▶ [DESCRIPTION OF THE TASK] Transcribe the full listing below, word for word, without pictures.

── RECORD EXTRACTS

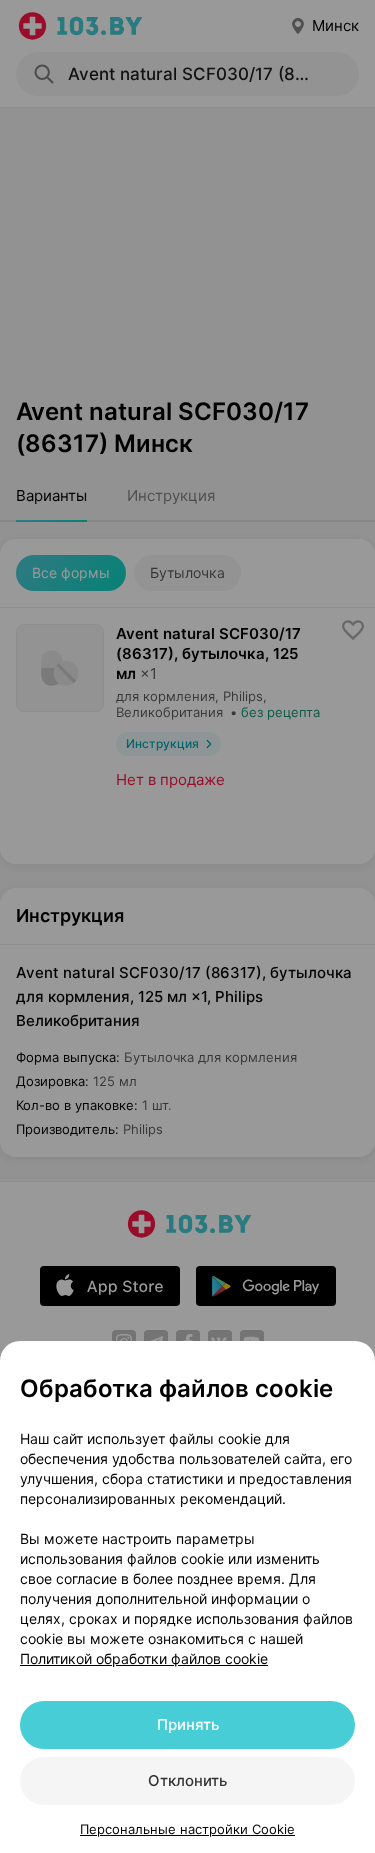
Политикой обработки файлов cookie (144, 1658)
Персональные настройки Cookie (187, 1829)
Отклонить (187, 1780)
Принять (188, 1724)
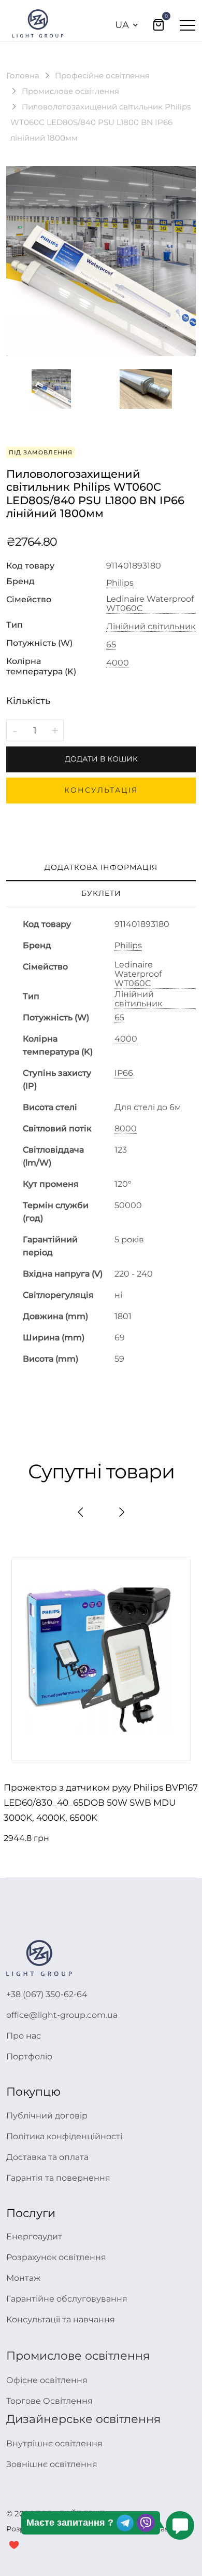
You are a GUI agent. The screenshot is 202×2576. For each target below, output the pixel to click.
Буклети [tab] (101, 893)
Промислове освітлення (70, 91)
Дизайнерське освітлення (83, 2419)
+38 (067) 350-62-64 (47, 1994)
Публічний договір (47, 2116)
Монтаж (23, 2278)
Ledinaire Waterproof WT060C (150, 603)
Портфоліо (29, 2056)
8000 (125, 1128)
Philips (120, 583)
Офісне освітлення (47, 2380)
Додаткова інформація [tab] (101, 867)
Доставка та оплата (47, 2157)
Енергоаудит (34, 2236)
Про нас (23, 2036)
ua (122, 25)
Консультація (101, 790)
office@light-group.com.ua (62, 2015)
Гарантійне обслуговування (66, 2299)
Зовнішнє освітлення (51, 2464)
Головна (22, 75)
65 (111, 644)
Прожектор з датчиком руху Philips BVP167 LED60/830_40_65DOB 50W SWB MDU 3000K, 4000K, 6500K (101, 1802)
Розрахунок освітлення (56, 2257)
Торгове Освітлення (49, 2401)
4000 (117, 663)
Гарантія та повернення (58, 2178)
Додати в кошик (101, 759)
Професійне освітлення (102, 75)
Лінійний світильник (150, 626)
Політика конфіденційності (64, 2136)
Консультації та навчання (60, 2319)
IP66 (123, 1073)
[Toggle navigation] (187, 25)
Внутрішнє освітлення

────

▶ [SOLUTION]
Политикой обработки файлов cookie (144, 1658)
Персональные настройки Cookie (187, 1829)
Отклонить (187, 1780)
Принять (188, 1724)
You are a GUI agent. The screenshot is 202×2576. For each target below, output the pixel to click.
Буклети [tab] (101, 893)
Промислове освітлення (70, 91)
Дизайнерське освітлення (83, 2419)
+38 (067) 350-62-64 (47, 1994)
Публічний договір (47, 2116)
Монтаж (23, 2278)
Ledinaire Waterproof WT060C (150, 603)
Портфоліо (29, 2056)
8000 (125, 1128)
Philips (120, 583)
Офісне освітлення (47, 2380)
Додаткова інформація [tab] (101, 867)
Доставка та оплата (47, 2157)
Енергоаудит (34, 2236)
Про нас (23, 2036)
ua (122, 25)
Консультація (101, 790)
office@light-group.com.ua (62, 2015)
Гарантійне обслуговування (66, 2299)
Зовнішнє освітлення (51, 2464)
Головна (22, 75)
65 (111, 644)
Прожектор з датчиком руху Philips BVP167 LED60/830_40_65DOB 50W SWB MDU 3000K, 4000K, 6500K (101, 1802)
Розрахунок освітлення (56, 2257)
Торгове Освітлення (49, 2401)
4000 (117, 663)
Гарантія та повернення (58, 2178)
Додати в кошик (101, 759)
Професійне освітлення (102, 75)
Лінійний світильник (150, 626)
Політика конфіденційності (64, 2136)
Консультації та навчання (60, 2319)
IP66 (123, 1073)
[Toggle navigation] (187, 25)
Внутрішнє освітлення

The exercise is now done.